**REQUIRED ACTION:** If a line in the entries below includes "will", pick it out and copy it.

**STUDY MATERIAL:**
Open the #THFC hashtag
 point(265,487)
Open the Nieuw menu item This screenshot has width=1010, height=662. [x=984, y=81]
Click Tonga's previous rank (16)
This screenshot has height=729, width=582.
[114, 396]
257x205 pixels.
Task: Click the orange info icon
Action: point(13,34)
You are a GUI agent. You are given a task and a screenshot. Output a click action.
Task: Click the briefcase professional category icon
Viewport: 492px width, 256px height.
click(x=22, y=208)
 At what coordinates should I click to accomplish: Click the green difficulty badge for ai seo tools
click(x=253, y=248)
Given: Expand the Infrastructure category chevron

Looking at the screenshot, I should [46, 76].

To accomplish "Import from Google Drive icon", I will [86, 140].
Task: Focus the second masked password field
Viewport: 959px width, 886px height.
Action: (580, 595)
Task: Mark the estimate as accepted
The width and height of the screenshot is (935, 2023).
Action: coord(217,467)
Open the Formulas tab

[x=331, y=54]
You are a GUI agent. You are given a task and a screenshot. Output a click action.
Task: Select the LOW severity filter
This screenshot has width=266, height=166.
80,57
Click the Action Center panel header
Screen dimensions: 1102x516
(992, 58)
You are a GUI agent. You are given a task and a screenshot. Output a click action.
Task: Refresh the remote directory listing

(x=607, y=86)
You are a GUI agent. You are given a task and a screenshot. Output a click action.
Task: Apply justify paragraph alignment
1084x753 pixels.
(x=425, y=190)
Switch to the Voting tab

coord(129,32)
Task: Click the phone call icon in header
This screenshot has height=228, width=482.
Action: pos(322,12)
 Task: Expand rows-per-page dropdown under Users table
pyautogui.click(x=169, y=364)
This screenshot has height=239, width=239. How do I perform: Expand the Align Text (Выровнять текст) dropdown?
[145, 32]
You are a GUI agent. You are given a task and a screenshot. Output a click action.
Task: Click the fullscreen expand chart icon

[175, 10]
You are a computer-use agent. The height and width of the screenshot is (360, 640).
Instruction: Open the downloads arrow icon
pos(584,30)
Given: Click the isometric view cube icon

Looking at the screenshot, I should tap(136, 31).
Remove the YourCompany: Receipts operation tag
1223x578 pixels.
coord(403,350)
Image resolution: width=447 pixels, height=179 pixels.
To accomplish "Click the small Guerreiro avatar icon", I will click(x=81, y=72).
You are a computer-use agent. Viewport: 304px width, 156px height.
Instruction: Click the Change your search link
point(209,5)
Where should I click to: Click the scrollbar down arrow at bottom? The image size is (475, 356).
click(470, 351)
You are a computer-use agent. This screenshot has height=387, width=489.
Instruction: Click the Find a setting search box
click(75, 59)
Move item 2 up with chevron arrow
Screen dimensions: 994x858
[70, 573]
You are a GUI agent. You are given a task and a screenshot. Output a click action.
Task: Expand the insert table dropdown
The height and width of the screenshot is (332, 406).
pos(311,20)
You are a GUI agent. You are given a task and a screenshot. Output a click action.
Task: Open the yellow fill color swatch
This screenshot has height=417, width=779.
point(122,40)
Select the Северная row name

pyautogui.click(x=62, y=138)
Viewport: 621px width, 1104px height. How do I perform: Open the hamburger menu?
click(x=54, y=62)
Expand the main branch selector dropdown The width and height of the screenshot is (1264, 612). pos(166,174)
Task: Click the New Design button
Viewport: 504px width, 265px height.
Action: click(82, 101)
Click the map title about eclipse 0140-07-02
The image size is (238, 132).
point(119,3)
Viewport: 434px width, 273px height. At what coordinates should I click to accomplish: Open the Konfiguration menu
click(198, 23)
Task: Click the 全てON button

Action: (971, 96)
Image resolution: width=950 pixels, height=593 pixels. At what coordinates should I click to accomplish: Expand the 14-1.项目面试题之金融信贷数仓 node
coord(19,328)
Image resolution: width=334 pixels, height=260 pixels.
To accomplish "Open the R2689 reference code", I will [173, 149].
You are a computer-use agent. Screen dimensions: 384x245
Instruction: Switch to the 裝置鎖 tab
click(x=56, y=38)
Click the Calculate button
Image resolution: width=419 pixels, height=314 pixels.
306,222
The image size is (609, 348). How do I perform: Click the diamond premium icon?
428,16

**EXERCISE SOLUTION:**
To accomplish "Import from Google Drive icon", I will [86, 140].
To accomplish "Click the small Guerreiro avatar icon", I will click(x=81, y=72).
To accomplish "Open the R2689 reference code", I will [173, 149].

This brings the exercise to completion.